In spite of herself, she felt heat flood into her face. Though a virgin, she was no innocent. The plainspoken Cornwall folk and the marquess’s more sophisticated, but no less earthy staff had seen that she received an education every bit as enlightening as the one she’d received from the marquess’s hired teachers.

She knew there were few ladies on stage who were ladies anywhere else. Most actresses were also mistresses, their finest performances given for an audience of one on a satin-covered stage. Giles was reported to have been the recipient of many such performances.

She looked away, but not quickly enough.

“I did not mean to imply that you would ever—”

“Ever what? Become a paramour?” She lifted her chin. “I suppose not. I should make a most uncomfortable mistress, since in all likelihood I would be a great deal more intelligent than my so-called protector and categorically unwilling to mask that fact in order to preserve his self-importance.”

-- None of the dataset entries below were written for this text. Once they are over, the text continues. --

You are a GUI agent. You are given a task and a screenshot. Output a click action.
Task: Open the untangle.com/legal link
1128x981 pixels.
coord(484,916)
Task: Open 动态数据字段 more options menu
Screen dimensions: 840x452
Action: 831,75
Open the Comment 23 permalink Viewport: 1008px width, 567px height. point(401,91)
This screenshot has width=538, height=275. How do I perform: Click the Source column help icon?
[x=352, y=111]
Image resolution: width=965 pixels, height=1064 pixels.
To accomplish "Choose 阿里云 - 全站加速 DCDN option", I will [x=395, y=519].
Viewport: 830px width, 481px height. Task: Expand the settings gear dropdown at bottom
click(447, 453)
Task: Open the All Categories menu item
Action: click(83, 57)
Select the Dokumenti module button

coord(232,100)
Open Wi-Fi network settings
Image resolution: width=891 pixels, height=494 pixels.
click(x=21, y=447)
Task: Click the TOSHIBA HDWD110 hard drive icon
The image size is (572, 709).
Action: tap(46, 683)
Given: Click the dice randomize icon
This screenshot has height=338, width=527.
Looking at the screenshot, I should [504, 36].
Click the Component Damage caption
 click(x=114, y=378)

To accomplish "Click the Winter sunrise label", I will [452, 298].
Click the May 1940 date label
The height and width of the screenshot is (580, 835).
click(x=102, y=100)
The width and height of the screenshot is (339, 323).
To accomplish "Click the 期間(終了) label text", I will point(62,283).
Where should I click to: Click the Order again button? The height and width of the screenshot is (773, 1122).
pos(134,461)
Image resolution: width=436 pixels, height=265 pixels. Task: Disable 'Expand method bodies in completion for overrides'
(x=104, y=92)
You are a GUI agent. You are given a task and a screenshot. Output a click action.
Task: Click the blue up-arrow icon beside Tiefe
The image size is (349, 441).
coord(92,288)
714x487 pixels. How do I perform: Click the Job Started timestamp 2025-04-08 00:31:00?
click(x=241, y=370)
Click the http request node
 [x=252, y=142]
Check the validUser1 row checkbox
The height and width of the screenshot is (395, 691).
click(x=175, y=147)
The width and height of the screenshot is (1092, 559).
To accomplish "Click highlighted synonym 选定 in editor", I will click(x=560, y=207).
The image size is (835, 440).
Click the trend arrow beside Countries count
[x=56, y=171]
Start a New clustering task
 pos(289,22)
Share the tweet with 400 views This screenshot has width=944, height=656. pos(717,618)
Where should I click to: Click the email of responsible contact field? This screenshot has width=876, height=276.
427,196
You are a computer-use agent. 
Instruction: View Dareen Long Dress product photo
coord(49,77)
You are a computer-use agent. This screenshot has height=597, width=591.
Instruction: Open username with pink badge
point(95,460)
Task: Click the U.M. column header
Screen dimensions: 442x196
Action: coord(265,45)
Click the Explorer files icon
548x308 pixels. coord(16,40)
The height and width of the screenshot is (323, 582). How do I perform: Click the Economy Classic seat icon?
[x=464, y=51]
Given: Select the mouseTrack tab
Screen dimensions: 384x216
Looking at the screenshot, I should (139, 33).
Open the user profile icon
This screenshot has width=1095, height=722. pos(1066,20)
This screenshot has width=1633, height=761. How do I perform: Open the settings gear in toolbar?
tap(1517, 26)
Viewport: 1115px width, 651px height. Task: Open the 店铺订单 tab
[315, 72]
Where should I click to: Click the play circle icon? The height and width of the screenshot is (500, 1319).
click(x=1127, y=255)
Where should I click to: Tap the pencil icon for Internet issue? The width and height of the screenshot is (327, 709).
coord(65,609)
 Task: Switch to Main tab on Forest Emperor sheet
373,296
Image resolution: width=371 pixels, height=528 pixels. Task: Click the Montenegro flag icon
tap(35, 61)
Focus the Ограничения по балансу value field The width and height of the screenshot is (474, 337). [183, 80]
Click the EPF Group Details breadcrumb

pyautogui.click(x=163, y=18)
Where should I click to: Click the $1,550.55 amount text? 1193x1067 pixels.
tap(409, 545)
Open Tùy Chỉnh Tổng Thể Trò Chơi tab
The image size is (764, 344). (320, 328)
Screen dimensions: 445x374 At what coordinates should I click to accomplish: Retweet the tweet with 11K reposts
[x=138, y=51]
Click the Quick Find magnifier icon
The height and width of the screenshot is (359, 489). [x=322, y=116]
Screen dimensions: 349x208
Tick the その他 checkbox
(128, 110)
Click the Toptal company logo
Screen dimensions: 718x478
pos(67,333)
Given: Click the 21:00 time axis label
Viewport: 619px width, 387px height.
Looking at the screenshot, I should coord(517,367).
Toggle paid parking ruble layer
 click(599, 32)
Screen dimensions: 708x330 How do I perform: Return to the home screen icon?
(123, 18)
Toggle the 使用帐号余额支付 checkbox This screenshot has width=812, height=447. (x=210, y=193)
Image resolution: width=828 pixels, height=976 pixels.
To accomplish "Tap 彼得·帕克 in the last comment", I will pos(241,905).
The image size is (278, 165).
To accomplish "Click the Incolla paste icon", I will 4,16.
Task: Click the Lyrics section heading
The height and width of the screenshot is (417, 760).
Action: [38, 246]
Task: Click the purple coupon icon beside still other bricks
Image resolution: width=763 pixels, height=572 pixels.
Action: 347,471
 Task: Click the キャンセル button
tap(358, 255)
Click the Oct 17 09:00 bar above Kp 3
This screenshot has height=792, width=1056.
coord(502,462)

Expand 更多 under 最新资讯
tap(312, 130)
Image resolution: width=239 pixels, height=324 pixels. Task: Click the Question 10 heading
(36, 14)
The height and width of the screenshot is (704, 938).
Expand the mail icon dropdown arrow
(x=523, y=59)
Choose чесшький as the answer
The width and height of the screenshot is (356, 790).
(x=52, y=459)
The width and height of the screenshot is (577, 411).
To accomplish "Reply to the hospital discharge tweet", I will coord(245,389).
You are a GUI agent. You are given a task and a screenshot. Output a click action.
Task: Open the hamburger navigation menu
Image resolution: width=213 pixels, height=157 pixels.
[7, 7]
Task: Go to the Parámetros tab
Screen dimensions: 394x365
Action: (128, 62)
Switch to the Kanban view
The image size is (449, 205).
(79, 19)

He inclined his head. “Allow me to apologize for my unfortunate comment.”

His composure only made her more flustered and words tumbled out before she could stop them. “I daresay you would be happy to have me taken off your hands. As would I.”

“You are overreacting.”

“Am I? Shouldn’t you like to come to Killylea without worrying about encountering me?”

“I never worry.”

She steeled herself against the unexpected stab of pain his words caused.
Of course he wouldn’t worry; why should he spare any thought to her at all?

“And this is your home,” Giles added.

“No. It is
your
home and it is high time I arranged for my future elsewhere.”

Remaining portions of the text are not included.